We ignored Einar and went after him, of course—it was Bagnose, after all—charging into the dust, screaming. But by then the horsemen had thundered off and all we could do was drag back the corpse, studded with arrows.

`Like a hedgepig,' said Flosi mournfully. Out on the slope of the balka, though, six corpses lay, each killed with a single shot.

`What was he shouting?' asked Valknut, who had been one of the diggers.

`He wasn't shouting,' answered Einar softly. 'He was making verses. On his own death. A good song, but only he knows it.'

Òdin's balls,' Valknut growled, shaking his head. 'The cost of seeing them off was high.'

À test?' Ketil Crow hazarded, wiping his streaming face. `To see how good we are?'

`Now they know,' spat Wryneck with a brief twitch. 'Six for one.'

`Let's hope the price is too high for them,' I offered.

Of course, it wasn't. But they waited until the next day to try to wipe us out.

We dug feverishly, well into the night, taking it in turns to stand guard or swing a pick, so that no one got any real rest. Valknut and Illugi Godi did their own digging, another boat-grave for the animals to dig up, while Hild sat and watched us, perched on a wagon-trace with her knees at her chin. She reminded everyone of a carrion crow.

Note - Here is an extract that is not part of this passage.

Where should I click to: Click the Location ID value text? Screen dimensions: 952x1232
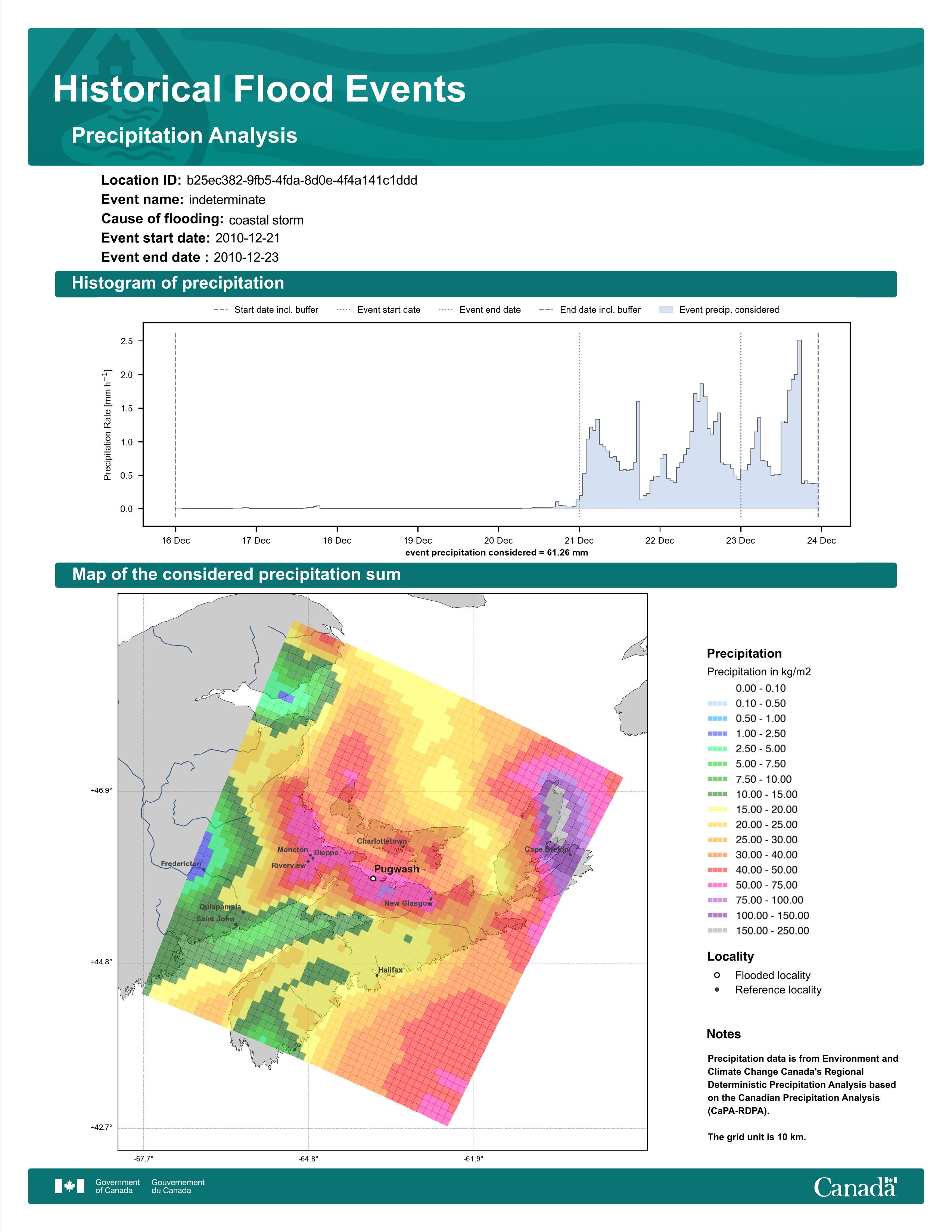pos(302,181)
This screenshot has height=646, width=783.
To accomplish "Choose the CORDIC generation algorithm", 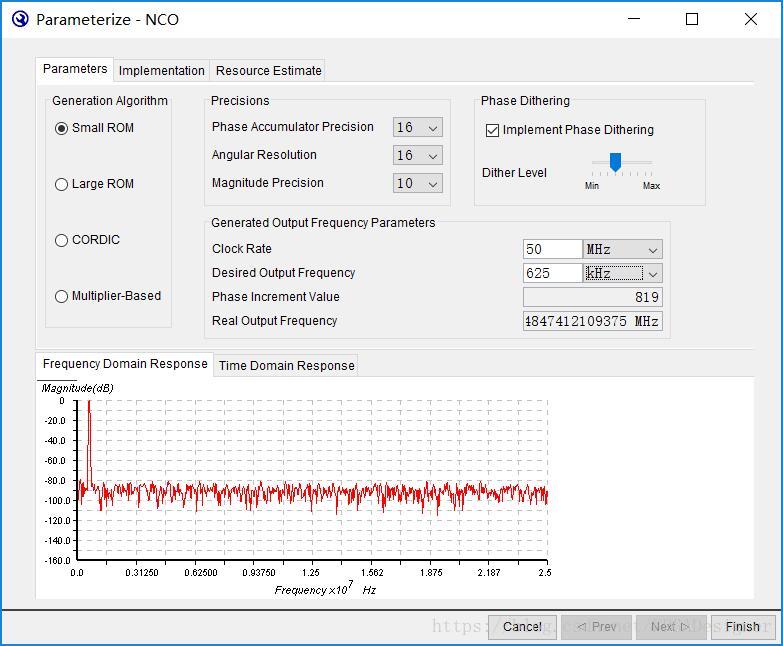I will [61, 240].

It was Valknut who speared the first of the treasure, with the very last hack of a mattock, dragging earth back out of the hole we had made between the stones.

He held up what he had found, scraping the dirt off and, in the red glow of a torch, something gleamed.

He spat, polished it and the flash of silver shone. We all gawped.

Einar took it from him, turning it this way and that. 'A bowl,' he hazarded. 'Or a plate, flattened and bent.